I have developed a small-ish C# console application (TextMatcher.exe) on my local development machine and now need to deploy it to the live environment. It references another class library which I developed which has generic functions, which I intend to use and improve in future console applications.
Ultimately this specific application will be executed from within an SSIS package, but for now I'm just trying to run it from cmd
.
I kid you not that this is the actual output from the program:
E:/TextMatcher>TextMatcher.exe
No
E:/TextMatcher>
The computer literally says "No" and gives no further information. I have not included, anywhere in the program, to output the word "No", on any failure or otherwise.
Of course, it runs fine locally. I made sure I included the dll of the utility class library too. I have read other questions (here, here) about how to deploy console apps correctly, and have followed the advice.

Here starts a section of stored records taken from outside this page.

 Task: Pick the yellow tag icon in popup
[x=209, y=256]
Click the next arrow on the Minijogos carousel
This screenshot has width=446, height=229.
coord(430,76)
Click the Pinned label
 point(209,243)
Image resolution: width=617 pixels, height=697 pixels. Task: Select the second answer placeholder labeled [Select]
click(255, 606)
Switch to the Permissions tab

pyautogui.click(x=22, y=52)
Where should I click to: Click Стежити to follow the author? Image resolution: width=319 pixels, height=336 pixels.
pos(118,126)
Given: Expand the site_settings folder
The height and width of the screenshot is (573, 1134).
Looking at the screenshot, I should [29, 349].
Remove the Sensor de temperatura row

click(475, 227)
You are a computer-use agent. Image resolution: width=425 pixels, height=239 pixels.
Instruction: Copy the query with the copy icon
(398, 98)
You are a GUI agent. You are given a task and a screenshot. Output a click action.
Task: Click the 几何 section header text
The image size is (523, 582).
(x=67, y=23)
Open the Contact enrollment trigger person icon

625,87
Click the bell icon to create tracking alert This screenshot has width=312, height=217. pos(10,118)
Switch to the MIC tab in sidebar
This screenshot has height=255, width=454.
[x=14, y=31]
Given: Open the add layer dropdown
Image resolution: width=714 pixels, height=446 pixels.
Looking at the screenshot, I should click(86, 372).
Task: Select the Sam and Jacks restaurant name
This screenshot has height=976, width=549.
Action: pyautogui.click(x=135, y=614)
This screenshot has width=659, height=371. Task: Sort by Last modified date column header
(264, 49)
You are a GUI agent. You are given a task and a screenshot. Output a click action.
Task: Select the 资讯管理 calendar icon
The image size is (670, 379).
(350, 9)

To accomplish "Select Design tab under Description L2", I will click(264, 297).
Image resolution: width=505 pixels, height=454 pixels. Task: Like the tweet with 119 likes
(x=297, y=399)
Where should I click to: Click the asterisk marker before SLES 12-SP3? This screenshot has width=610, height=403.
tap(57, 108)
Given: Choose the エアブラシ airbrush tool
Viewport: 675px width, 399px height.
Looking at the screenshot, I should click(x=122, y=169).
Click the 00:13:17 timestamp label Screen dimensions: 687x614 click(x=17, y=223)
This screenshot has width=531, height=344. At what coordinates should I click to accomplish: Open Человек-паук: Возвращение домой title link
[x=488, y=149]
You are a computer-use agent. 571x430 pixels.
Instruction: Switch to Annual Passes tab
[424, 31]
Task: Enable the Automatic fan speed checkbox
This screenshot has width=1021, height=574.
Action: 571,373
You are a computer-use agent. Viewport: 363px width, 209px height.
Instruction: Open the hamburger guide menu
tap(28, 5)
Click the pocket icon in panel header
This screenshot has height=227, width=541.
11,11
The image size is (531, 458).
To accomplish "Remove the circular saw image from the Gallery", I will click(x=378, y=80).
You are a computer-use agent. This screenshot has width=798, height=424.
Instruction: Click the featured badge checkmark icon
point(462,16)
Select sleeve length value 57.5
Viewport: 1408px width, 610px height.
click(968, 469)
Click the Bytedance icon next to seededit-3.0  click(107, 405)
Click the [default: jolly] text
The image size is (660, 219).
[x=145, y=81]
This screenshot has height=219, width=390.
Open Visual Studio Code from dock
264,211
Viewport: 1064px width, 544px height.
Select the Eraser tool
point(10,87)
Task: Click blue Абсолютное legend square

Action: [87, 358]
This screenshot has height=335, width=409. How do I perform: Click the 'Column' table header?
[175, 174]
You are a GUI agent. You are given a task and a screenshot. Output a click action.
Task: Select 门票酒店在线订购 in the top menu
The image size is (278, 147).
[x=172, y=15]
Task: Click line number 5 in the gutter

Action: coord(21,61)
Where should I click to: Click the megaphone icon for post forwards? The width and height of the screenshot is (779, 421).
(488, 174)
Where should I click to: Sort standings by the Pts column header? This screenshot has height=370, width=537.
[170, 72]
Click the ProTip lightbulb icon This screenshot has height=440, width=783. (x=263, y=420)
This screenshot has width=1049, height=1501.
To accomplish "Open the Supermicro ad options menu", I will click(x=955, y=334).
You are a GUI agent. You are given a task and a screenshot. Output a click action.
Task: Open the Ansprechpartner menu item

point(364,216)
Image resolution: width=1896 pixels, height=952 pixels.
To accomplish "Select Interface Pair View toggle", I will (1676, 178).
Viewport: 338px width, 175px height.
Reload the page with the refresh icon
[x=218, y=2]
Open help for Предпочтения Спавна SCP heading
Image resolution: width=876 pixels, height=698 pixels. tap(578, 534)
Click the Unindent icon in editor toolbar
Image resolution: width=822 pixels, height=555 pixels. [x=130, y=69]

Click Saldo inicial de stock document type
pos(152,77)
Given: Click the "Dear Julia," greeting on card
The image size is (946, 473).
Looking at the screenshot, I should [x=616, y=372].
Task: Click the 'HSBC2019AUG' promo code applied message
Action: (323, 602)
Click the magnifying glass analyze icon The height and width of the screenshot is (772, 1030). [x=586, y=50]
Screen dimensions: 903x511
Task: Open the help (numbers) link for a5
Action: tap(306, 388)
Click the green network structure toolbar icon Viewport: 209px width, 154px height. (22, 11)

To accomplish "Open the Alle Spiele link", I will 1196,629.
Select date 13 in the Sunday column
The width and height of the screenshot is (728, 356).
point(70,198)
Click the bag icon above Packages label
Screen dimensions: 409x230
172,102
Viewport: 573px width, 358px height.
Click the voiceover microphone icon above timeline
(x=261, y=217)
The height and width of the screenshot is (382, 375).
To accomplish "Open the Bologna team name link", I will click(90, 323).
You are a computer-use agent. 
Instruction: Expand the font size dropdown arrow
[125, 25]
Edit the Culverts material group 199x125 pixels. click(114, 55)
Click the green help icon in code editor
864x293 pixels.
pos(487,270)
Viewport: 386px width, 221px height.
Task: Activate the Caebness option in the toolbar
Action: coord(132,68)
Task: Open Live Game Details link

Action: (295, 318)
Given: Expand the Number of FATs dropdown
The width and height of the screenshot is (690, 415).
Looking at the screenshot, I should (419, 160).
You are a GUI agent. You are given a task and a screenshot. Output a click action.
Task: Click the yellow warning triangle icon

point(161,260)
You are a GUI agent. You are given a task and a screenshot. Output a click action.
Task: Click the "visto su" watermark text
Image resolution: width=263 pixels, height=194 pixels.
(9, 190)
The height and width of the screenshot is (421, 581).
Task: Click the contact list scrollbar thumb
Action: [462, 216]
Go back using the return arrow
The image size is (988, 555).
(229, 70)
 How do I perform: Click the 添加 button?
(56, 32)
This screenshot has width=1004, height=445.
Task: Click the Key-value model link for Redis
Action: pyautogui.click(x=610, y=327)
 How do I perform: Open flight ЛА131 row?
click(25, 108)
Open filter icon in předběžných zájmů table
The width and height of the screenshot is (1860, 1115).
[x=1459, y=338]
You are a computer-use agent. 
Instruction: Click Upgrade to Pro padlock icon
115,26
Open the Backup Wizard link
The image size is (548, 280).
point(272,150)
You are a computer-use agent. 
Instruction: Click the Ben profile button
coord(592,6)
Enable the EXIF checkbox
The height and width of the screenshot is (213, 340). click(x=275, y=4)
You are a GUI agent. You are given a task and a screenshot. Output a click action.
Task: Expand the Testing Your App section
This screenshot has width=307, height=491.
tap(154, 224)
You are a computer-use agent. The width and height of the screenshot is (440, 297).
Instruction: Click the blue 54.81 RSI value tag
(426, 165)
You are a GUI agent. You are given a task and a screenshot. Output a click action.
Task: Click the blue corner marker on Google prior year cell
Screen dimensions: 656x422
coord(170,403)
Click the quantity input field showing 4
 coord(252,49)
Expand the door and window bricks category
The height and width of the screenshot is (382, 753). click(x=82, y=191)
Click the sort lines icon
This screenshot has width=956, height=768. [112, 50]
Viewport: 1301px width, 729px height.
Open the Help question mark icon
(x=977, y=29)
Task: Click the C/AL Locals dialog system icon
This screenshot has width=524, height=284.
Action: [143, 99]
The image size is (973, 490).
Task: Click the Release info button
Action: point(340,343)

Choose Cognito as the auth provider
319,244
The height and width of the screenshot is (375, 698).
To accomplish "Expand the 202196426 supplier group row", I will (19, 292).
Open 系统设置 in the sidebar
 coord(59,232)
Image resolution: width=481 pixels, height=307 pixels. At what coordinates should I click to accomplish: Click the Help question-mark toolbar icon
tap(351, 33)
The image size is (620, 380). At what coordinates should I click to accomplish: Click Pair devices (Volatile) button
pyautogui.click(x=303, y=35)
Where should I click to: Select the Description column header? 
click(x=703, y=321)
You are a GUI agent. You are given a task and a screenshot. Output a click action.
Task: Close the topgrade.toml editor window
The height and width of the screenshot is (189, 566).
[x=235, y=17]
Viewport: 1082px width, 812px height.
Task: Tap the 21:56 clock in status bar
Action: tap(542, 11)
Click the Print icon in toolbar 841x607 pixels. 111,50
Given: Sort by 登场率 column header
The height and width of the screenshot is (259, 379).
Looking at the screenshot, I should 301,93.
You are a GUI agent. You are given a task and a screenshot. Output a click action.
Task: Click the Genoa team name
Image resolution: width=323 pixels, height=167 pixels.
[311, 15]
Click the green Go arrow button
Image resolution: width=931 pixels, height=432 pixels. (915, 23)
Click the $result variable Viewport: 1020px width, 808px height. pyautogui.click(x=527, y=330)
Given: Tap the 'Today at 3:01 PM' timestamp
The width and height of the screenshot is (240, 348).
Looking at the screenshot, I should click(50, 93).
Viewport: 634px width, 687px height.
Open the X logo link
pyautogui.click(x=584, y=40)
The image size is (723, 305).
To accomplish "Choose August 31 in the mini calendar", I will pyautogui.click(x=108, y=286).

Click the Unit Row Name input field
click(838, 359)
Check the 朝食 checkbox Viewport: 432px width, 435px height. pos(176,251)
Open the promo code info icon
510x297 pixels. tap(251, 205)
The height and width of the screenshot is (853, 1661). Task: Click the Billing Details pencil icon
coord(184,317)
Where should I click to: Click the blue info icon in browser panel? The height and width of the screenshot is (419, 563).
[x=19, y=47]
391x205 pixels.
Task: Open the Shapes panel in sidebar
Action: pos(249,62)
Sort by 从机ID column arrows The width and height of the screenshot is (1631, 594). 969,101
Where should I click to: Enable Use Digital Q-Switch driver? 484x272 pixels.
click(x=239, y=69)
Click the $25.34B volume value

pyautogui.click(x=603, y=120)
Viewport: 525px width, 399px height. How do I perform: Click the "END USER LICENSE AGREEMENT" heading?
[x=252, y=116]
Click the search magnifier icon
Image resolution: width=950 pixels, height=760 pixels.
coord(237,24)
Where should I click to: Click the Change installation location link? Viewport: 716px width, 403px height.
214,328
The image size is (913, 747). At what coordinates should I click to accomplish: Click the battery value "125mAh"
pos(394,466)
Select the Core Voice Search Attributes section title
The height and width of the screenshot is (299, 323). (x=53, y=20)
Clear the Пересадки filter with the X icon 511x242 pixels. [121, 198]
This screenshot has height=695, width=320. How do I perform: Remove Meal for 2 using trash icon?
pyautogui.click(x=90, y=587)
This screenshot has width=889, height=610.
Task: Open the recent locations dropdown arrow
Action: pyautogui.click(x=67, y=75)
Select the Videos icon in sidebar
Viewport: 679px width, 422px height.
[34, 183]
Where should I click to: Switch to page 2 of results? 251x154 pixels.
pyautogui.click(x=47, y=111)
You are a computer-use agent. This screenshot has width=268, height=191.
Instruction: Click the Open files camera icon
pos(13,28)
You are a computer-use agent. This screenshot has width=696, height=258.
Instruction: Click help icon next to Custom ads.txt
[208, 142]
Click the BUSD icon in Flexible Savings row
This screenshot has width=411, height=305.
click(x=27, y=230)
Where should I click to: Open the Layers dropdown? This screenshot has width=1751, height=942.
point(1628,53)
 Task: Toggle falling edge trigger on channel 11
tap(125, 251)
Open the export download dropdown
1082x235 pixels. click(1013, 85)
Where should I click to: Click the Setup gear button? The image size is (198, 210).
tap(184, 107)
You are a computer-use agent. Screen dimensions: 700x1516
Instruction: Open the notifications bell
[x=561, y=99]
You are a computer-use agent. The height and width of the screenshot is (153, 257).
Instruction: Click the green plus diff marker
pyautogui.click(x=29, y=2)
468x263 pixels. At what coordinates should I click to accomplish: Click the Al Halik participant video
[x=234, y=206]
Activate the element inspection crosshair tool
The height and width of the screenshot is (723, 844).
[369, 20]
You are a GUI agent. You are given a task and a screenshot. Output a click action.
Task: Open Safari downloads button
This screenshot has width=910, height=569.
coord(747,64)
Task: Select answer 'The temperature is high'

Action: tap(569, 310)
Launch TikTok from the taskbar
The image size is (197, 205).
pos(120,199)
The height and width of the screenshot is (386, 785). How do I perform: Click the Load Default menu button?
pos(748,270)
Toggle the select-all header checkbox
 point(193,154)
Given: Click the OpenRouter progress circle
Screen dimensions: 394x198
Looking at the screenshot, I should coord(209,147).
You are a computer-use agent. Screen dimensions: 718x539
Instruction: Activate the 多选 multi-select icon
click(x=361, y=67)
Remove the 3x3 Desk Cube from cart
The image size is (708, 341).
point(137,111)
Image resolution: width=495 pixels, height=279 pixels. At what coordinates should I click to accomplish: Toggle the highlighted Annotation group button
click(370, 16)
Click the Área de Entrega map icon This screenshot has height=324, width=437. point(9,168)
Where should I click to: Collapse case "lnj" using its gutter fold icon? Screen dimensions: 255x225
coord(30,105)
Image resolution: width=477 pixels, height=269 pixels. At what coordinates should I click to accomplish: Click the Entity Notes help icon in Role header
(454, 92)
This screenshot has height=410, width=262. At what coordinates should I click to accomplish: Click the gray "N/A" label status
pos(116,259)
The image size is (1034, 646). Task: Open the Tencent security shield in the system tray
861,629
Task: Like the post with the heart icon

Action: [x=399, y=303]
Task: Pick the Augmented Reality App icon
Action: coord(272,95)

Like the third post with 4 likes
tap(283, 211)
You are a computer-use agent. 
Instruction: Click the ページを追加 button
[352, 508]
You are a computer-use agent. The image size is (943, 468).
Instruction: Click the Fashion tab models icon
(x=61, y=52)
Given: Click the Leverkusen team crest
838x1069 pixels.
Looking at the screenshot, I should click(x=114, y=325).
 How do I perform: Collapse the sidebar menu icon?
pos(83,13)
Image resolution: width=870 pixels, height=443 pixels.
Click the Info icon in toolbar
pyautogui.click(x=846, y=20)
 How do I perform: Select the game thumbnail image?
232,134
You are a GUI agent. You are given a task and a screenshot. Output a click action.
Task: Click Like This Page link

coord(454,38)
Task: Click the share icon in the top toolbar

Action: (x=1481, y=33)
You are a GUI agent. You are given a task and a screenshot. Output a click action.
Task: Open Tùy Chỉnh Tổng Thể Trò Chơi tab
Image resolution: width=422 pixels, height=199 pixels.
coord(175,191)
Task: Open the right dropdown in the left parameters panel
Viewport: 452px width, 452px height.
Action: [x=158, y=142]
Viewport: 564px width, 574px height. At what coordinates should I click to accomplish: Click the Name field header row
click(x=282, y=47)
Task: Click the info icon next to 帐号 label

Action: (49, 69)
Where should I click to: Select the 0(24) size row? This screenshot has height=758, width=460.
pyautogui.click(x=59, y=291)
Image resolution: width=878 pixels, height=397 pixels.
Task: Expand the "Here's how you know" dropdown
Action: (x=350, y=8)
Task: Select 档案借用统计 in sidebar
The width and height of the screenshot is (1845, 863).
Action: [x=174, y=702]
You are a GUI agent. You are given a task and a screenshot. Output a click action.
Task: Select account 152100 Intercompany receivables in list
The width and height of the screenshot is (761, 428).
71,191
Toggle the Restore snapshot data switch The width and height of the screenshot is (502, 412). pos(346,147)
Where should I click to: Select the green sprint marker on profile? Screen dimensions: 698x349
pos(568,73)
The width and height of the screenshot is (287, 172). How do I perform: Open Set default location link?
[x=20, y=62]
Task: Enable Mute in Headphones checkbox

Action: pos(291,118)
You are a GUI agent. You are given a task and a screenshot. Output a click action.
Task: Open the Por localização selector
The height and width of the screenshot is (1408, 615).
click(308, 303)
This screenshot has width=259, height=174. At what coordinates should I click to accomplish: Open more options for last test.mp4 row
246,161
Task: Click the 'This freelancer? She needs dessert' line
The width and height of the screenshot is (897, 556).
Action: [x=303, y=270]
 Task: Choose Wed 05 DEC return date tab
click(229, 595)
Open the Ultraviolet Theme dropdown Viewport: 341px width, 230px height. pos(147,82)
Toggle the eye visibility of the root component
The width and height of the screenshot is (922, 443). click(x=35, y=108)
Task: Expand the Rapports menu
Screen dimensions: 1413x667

NB: This is also proving to be quite hard to Google because of the use of the word "No" being fundamental to the problem...
EDIT - It seems to be working now... I simply copied over the files again from my local machine to the remote machine... I am trying to get it to break again so that I can figure out what on Earth happened, and until I do, I will not accept an answer so that people could maybe shed some more light onto it. Either way it is quite baffling.
There's a chance that someone has modified the Image File Execution Options registry setting on the server to launch a debugger automatically.
In short, examine the registry key HKEY_LOCAL_MACHINE\Software\Microsoft\Windows NT\currentversion\image file execution options
and see if there's an entry that matches the name of your executable.
Check whether you have installed the necessary Framework components, i.e. the suiting Dot net framework. Application with 4.0 and installed 3.5 can cause very strange behaviour.
Try writing a very simple window application and start it on the deployment machine (this will give you probably more help what is missing).
Check whether the needed Dlls (that you developed, e.g. your class library) are reachable for the console application. And check whether the right version of your Dll is matched!
Check the plattform settings in your console application. Do they match with the machine where you want to run your application? (win64 and win32 mismatch)
If all of those do not help, try inspecting your executable on the deployment machine for example with depends.net, checkasm, or similar.